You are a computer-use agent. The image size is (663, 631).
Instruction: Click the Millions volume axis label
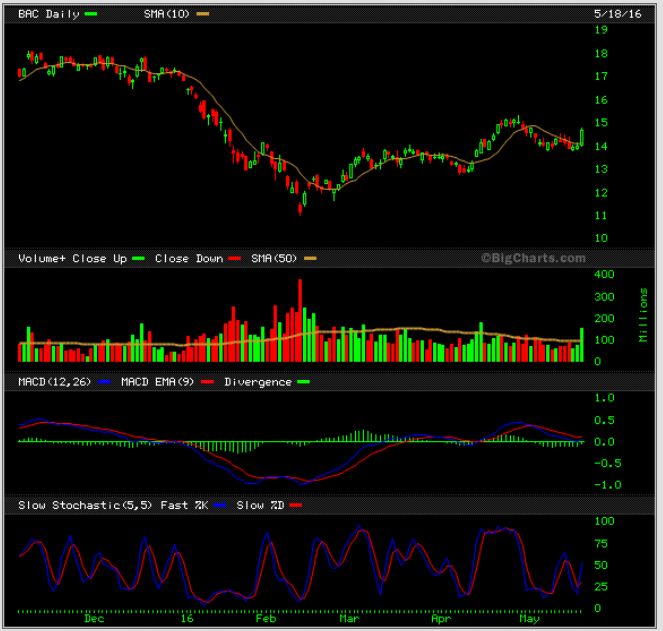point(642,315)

##########

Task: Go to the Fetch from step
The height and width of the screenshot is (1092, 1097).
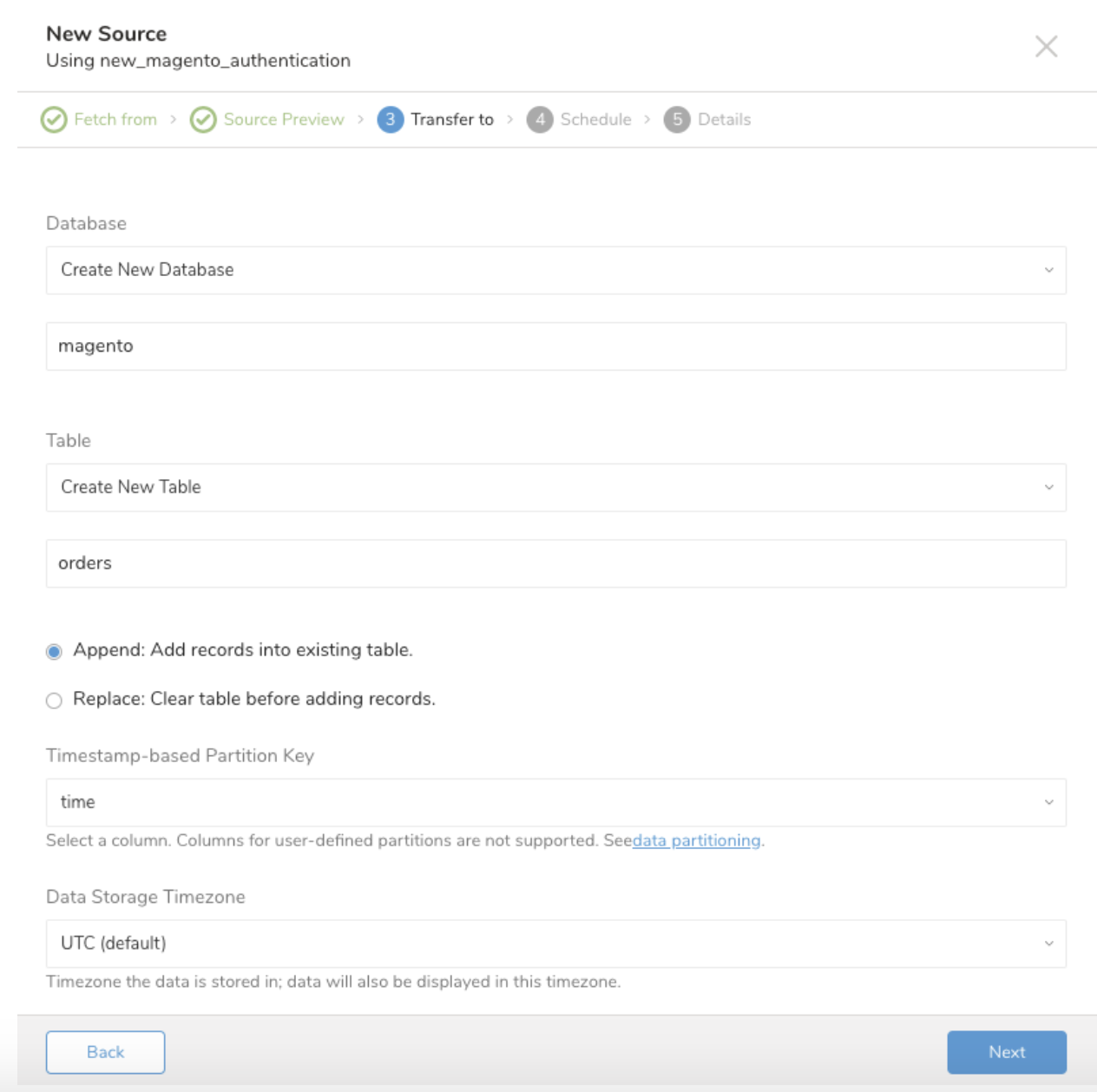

##########

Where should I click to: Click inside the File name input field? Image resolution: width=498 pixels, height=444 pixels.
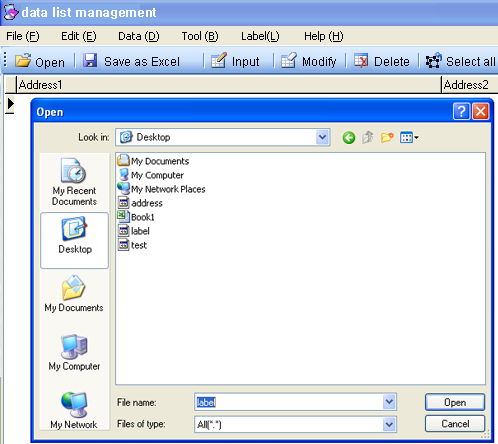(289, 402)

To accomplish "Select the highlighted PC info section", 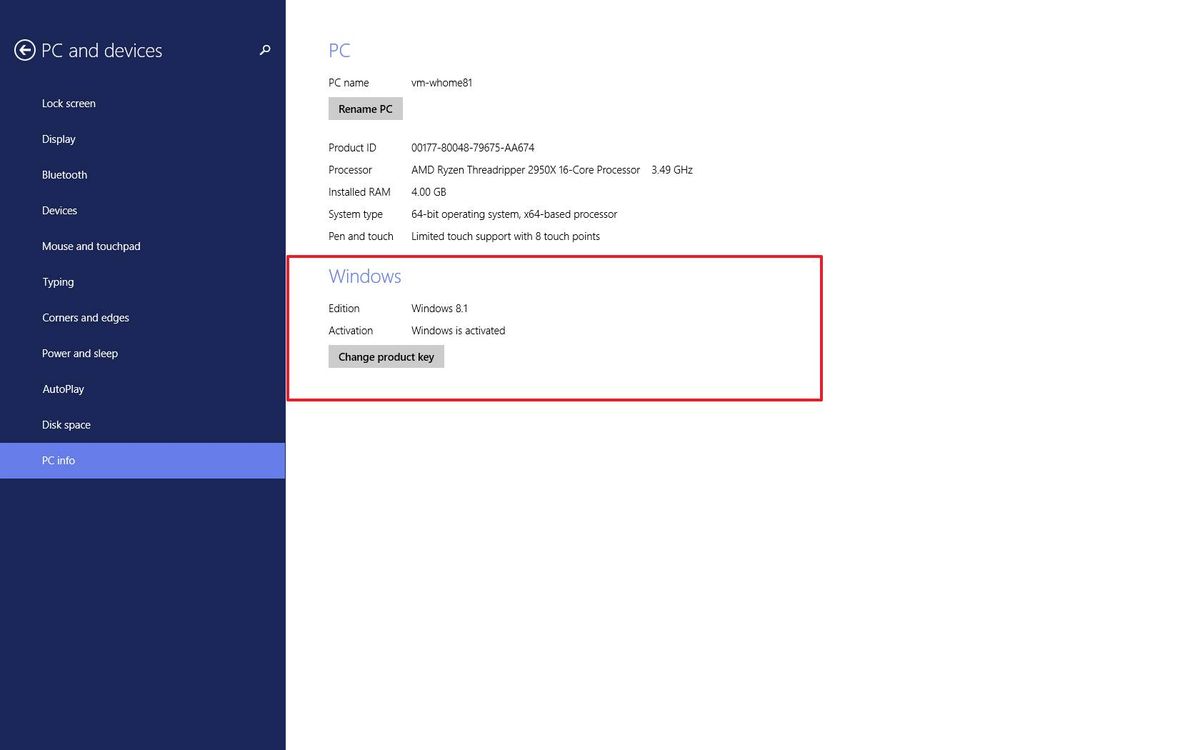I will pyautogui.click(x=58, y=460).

##########

__What is required__: Look back at the entries above. Retype the line with "Task: Go to the Fetch from step", the line with "The height and", and all lines in between.

__Result for this task__:
Task: Go to the Fetch from step
The height and width of the screenshot is (1092, 1097).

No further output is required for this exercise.